Five of the seven Portland Public School Board members support Measure 97, while two don't support it..

But the board is not planning to formally endorse the $3 billion corporate tax hike as a group.

"We're not in the ballot measure endorsing business," says Board Chair Tom Koehler, who favors the measure as means of spurring the legislature to take action on tax reform.

"Individual board members are free to express themselves," he adds.

Advocates of the measure say it will provide needed funds for public education. But the measure is fiercely opposed by businesses and comes at a time when PPS will be seeking campaign donations for their $750 million construction bond.

The school board's approach to endorsing the measure—individually but not as a group—may allay opponents, but Koehler denies that he's being influenced by outside pressure in making the decision about whether to take a position as a board.

At least three school boards across the state have weighed in on the issue: Bend-La Pine School Board opposes it. Coos Bay School Board and Hermiston School Board are for it. The Oregon School Boards Association has decided not to take a position.

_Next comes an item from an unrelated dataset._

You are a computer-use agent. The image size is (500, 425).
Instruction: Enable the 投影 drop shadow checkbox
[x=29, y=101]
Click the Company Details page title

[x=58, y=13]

Along with Koehler, board members Mike Rosen, Steve Buel, Paul Anthony and Julie Esparza Brown say they favor the measure.

"I am for it with a couple of cautions," says Esparza Brown, noting she wants careful oversight of the way the money is spent. "I think, in particular, communities of color may be suspicious about how the funding is distributed."

Amy Kohnstamm and Pam Knowles don't support the measure.

"Major tax reform should be the job of the legislature and the governor," Kohnstamm says.

Pam Knowles outright opposes the measure.

"This is a measure drafted by the unions and is a direct assault on the business community," Knowles adds.

Clarification: This post has been updated to reflect the fact that Kohnstamm says she has taken no official position on the measure.